Just like with OpenWeather, we need to make an account [here](https://developer.spotify.com/) (this is essentially the same as making a regular Spotify account) and then get an API key (Spotify requires two things, actually, a Client ID and a secret key). At the above website, go to:

- Dashboard
- Log into your Spotify account (make one if you don't have one)
- Accept the terms of using the API
- Create an app (you can call it anything, I called mine `DS3000_Spotify`)
- Get a client ID (mine is `952bb78187fd483b9a9e1edc7ab78100`, though it is usually good practice to **not** share this) and a client secret (**never share this with anyone**: save it in a separate file like we did with our OpenWeather API key earlier)

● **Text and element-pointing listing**
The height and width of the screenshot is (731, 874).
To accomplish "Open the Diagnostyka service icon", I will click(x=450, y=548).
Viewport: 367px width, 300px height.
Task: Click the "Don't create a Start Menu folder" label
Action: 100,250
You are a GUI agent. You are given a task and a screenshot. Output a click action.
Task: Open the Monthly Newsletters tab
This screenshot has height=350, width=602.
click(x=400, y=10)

● **Requirements**
A. Put the lines of the listing into a JSON list of strings, one string per line and no blank lines, starting at the line containing "You are a GUI" and ending with the last line of the listing.
B. Write a continuation of the Spotify API setup instructions, picking up right after their last sentence.
The Spotify API text and the listing were taken from separate sources.

● **Responses**
A.
[
  "You are a GUI agent. You are given a task and a screenshot. Output a click action.",
  "Task: Open the Monthly Newsletters tab",
  "This screenshot has height=350, width=602.",
  "click(x=400, y=10)"
]

B.
There exists a file `spotify_secret.py` in same directory as this jupyter notebook which contains:
    
    secret = 'professormohitssecretspotify'

In [35]:
from spotify_secret import secret

In [36]:
# Authentication
cid = '952bb78187fd483b9a9e1edc7ab78100'

client_credentials_manager = SpotifyClientCredentials(client_id=cid, client_secret=secret)
sp = spotipy.Spotify(client_credentials_manager = client_credentials_manager)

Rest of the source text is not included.